The temporary worker program would separate the honest Mexican workers from the potential terrorists. Less resource cost would be incurred by us then to conduct border monitoring and capturing the handful of potential ill-intentioned people.

Since the temporary workers who are citizens of Mexico will pay taxes, they will be deserving of driving on our open highways, with car insurance, and of taking advantage of the education and healthcare we have. And they will continue to vote to elect the Mexican president and thereby determine the destiny of their nation.

Americans will continue to vote to elect the American President and determine America’s destiny. This is also the way the Germans elect their chancellor and the British their prime minister, regardless of where in Europe they live and work.

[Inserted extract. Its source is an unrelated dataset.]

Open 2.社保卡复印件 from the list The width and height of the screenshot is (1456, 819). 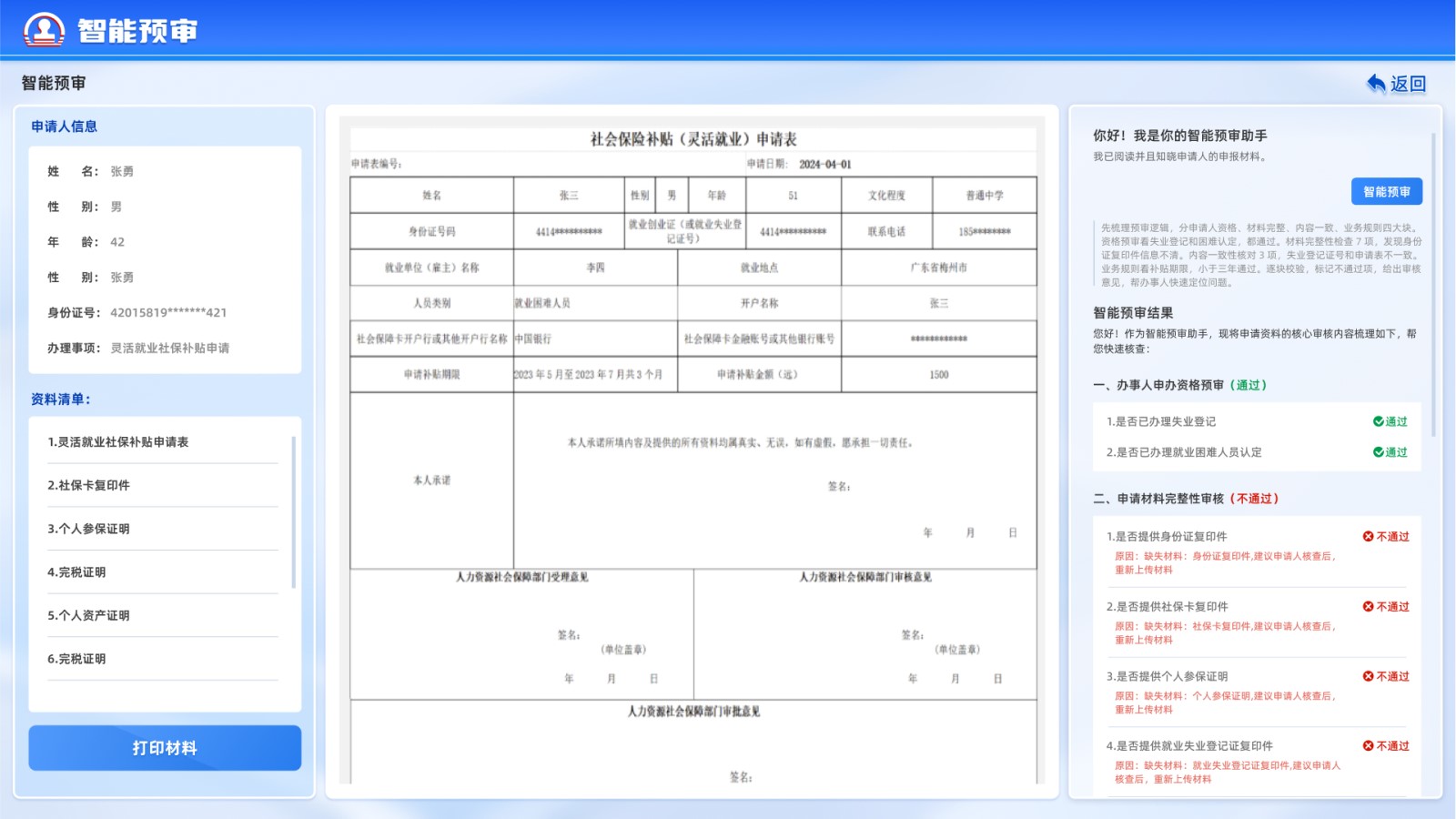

Such a plan would also bring about greater increases in the Gross Domestic Products of both Mexico and the U.S. This is a well-known result from international economics. Also, it would be helpful to remember that domestic labor unions always fight immigration and businesses always encourage it.

As president Bush said, “Fearful people build walls, confident people tear them down. The future of our country has always been in the hands of the freedom-loving Americans, and those who seek to restrict freedoms of various kinds, including the freedom of movement, have always lost.”

This is the content of the plan Bush outlined on May 15, 2006, in his address to the nation on immigration.

In his speech to the nation, President Bush has addressed this matter directly and has asked that the debate be conducted “in a reasoned and respectful manner.”

“We must always remember,” Bush said, “that real lives will be affected by our debates and decisions, and that every human being has dignity and value no matter what their citizenship papers say.”

Finally, when Mexican citizens can come to America lawfully with temporary-worker permits, there will be no need for them to come illegally to participate in an underground economy where they are often abused. And the class of human smugglers will die out, because the demand for their services will diminish greatly. President Bush’s plan is highly sophisticated and it deals with the immigration problem in America with compassion, which is in fact a hallmark of the citizens of our nation.

This is the kinder, gentler America that former President Bush had once envisioned. And this, in a nutshell, is the essence of our immigration problem and its simple solution.